Wouldn't it be a better way to achieve the effect by making the material have anisotropic highlights and using a map to control the direction of those anisotropic highlights...? Which is the approach that the others are taking - isn't that much closer in theory to what the painter actually did to the real model?
pearl paint doesn't behave anisotropically, it's an incidence effect, so I don't think that's the right way to go
imagine this is a microscopic cross section of the way the pearl paints went on, this is what the normal map is trying to copy:
paint micro.jpg
(the effect is actually more within the paint, but the principle is the same)
All way to overdone and well obviously re-purposed textures.
I will sift about on the vomit that is google's results on normals to see if I can figure out how to do it within mental ray and maybe standard materials.
Anyhow if anyone has input on anyway to get better TMP hulls feel free to inject tuts or whatever in this thread.

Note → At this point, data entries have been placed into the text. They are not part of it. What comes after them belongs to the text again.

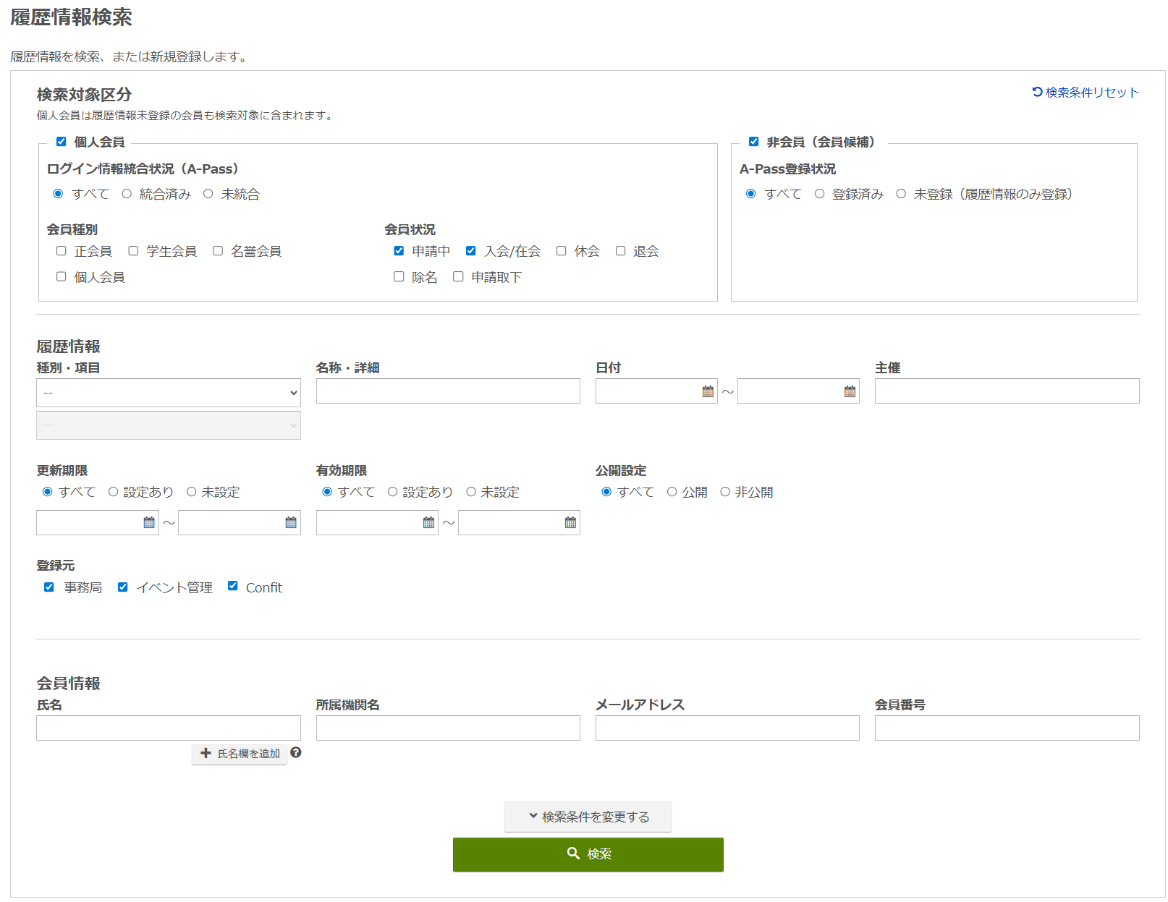Click inside the メールアドレス input field
The height and width of the screenshot is (902, 1168).
tap(727, 728)
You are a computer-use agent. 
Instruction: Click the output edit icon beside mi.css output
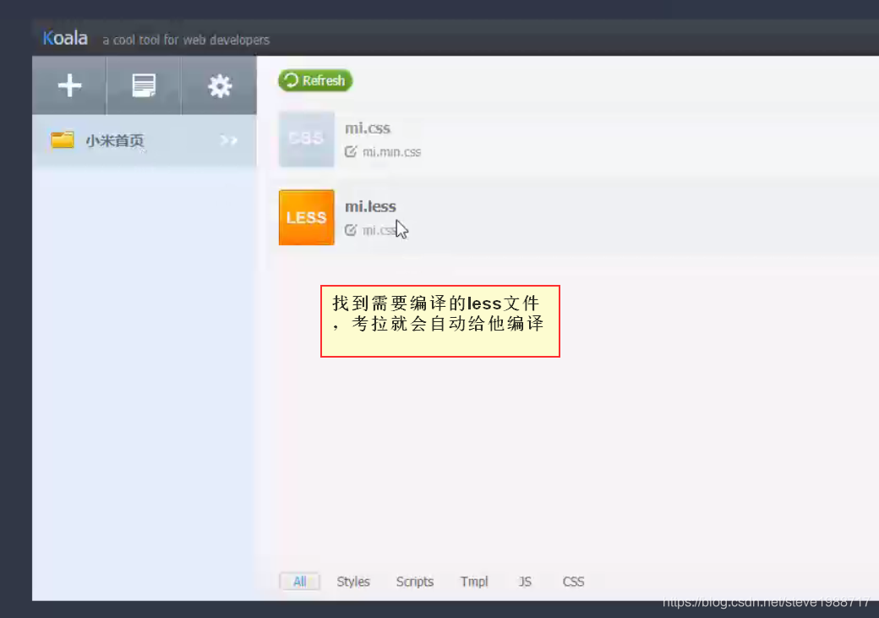[x=350, y=229]
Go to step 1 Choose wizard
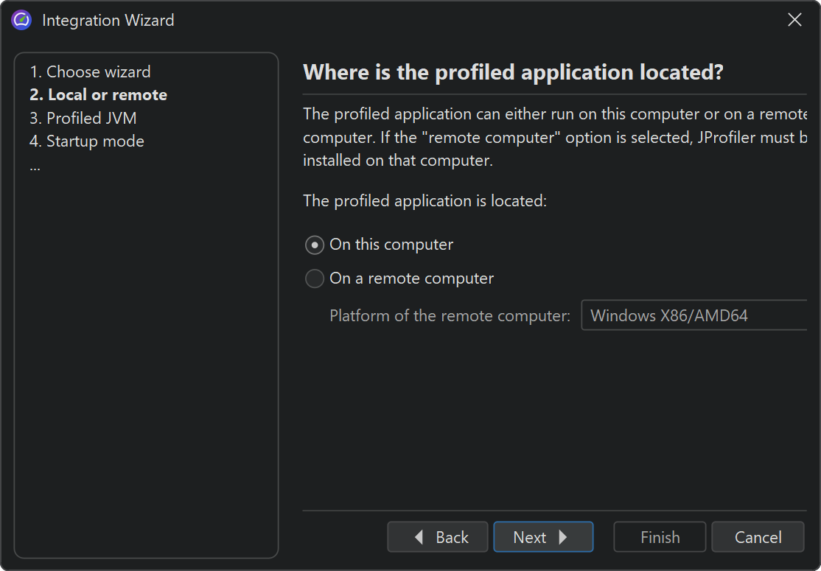821x571 pixels. [x=90, y=72]
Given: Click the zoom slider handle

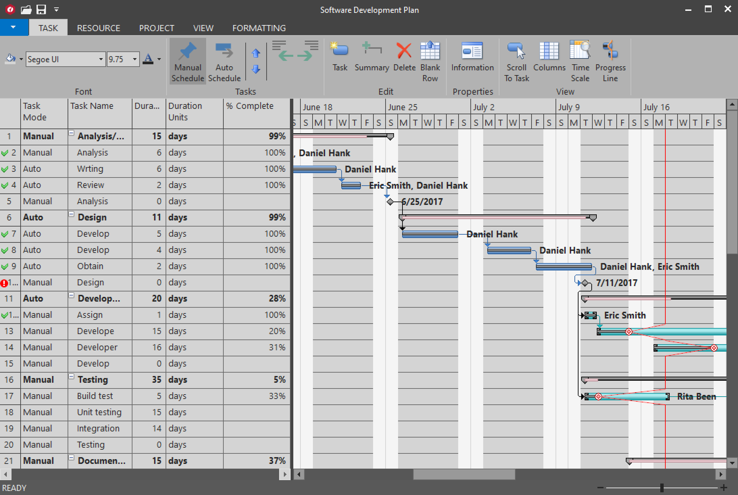Looking at the screenshot, I should pyautogui.click(x=662, y=488).
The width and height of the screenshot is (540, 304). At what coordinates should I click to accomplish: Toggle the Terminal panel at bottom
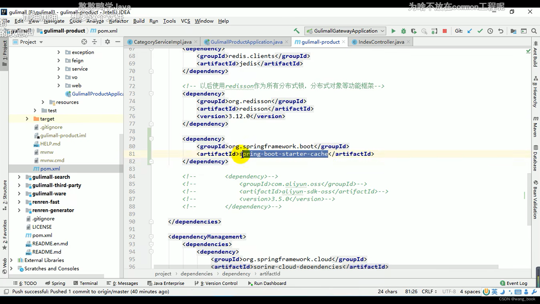coord(88,283)
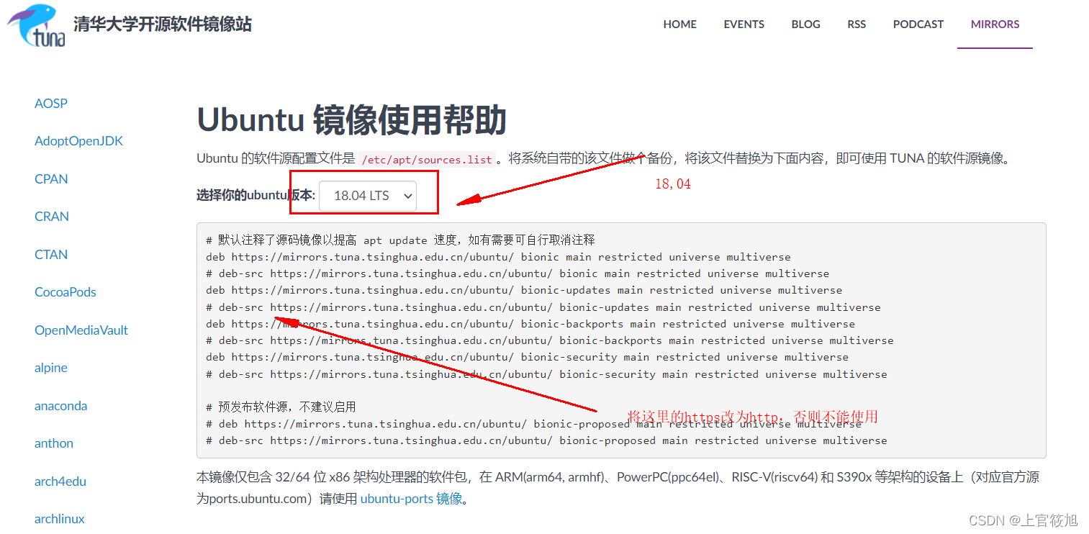Go to the EVENTS section
Viewport: 1089px width, 534px height.
click(x=744, y=24)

Idea is for it to be a resource in the end.
there could be more than one way to achieve it though, if you can't add a normal map to the specular maybe you could use a global normal map and then a modifier on the diffuse to make it smooth; or perhaps you can use material mixing with a matte white material for the base then a glass like layer added on top of that, fully transparent except for specular, if there was no refraction a normal map could be global here; or are there clear coat modifiers you can add and mask with a map?
there's usually tonnes of different ways to do the same things
Image 2, map control ONLY of reflection colour as above PLUS angle of incidence based control of anisotropic orientation - basically copying the entire reflection colour tree to the orientation slot. so essentially the direction of the highlight will change as the colour changes as the angle of incidence changes.
everything else is just a single value, no other maps are used in any other slots, not "spec" (more properly, reflection) or gloss or anything.
Not saying that exactly nailed the effect or anything but just wanted to illustrate it.
Al
Al
[Edit]
I guess I don't know about the material system in C4D to actually come up with something like you or IRML did. Just more stuff to learn when I get the time...
[/Edit]
Anyhow gonna take a break from this for a while and do some painting. Likely have at it again later this evening. I think I will take what I have tried and apply it to a final material and see how it looks. I still want to mimic what IRML did with the same grainy reflection and intensity of colour.